When signing up for URL Forwarding or URL Masking you’ll see a warning that the hostname must begin with www. The reason for this requirement is that the DNS entries are best done with CNAME records, rather than manually-maintained individual addresses; if a domain already exists, you can’t add a CNAME record for that zone, but you can add a CNAME entry named www. The forwarding servers, as well as depts.washington.edu, et. al., are load-balancing clusters and hosts which are not responsive are automatically removed from the appropriate clusters. A CNAME entry causes a separate DNS lookup for the destination, so the query will be done for the cluster itself, and only active members will be used.

You may have noticed that neither of the two examples cited above begin with www. Since coenv.washington.edu is not actually a domain, NOC can put both coenv and http://www.coenv into the washington.edu zone file as CNAME records to depts.washington.edu. Both coenv.washington.edu and http://www.coenv.washington.edu are in the URL Masking config file and are correctly masked.
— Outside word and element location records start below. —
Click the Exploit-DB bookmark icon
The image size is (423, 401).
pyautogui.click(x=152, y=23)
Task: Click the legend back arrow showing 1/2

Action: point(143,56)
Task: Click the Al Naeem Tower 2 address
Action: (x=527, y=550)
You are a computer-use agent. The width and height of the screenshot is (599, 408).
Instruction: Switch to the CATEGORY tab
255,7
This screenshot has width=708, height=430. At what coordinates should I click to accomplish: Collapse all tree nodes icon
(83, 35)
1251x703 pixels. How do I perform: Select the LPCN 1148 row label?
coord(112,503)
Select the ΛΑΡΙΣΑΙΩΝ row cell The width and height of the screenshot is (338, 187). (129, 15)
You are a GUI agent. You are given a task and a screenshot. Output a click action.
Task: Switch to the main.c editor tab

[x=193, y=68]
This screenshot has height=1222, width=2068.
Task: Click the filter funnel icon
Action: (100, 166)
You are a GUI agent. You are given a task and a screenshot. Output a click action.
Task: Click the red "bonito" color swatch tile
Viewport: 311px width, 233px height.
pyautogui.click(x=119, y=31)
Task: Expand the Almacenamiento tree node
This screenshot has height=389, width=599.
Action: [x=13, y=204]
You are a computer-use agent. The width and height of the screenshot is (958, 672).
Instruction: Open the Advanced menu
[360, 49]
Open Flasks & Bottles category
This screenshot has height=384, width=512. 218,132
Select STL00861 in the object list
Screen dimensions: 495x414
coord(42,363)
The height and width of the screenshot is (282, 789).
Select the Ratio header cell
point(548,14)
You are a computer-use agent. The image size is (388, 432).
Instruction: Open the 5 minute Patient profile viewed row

The drama.washington.edu case is a little different. The entry for http://www.drama.washington.edu is a CNAME record to the forwarding server, so it conforms to the normal case. However, drama.washington.edu is its own zone, so there must be individual A records. Because of this, there is a risk that one of the forwarding servers could be down, causing accesses to fail if the address of the down server is used. Another possible failure mode is if the server addresses were changed and not all the records were updated, although every effort would be made to avoid this situation when server addresses are changed. Since drama.washington.edu is only used for URL Forwarding (so the forwarding servers are only contacted once for the initial request and after that the browser is connecting directly with depts.washington.edu), the impact of an outage is arguably limited, but it would be for that first connection. If one of the two forwarding servers were down, there would be a 50-50 chance that the request would succeed anyway, and for many browsers, a second attempt would connect you with the other server and you’d get the redirect.

As a disclaimer, I am neither involved nor familiar with how the NOC decides whether to manually maintain individual addresses for URL Forwarding or URL Masking.